**TASK DIRECTIONS:** Take the material below and extract the lines from the one with "The height and" through the one with "Screen dimensions: 939x237", word for word, without pictures.

**AVAILABLE DATA:**
+++++
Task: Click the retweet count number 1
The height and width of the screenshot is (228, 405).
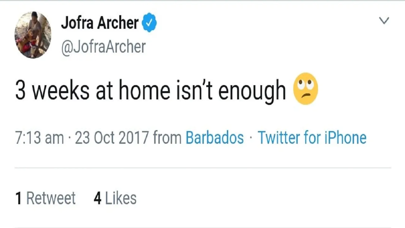Action: coord(19,198)
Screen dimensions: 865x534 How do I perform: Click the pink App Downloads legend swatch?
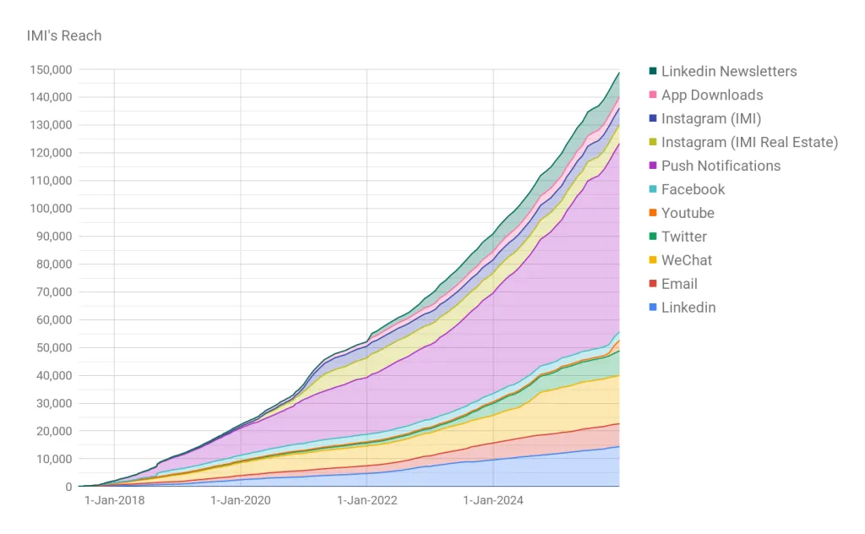[653, 95]
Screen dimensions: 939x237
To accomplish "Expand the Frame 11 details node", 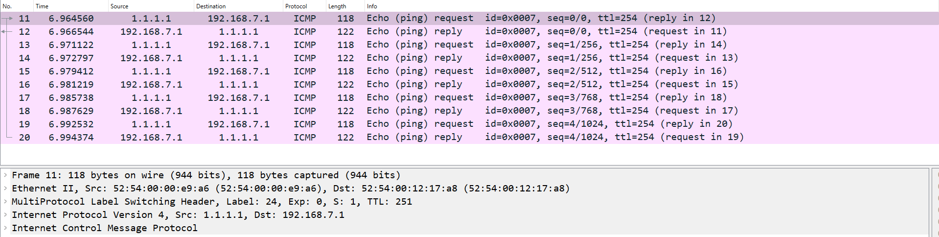I will [x=5, y=175].
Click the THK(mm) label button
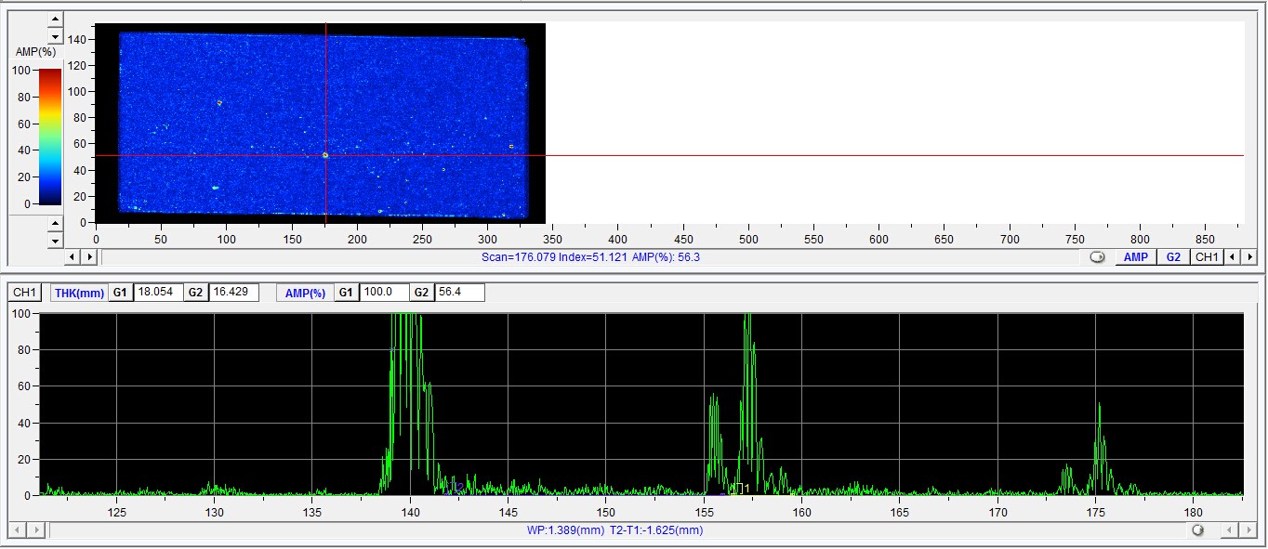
+++++
**ANSWER TO THIS TASK:**
The height and width of the screenshot is (228, 405).
Action: coord(19,198)
Screen dimensions: 865x534 How do I perform: Click the pink App Downloads legend swatch?
[653, 95]
Screen dimensions: 939x237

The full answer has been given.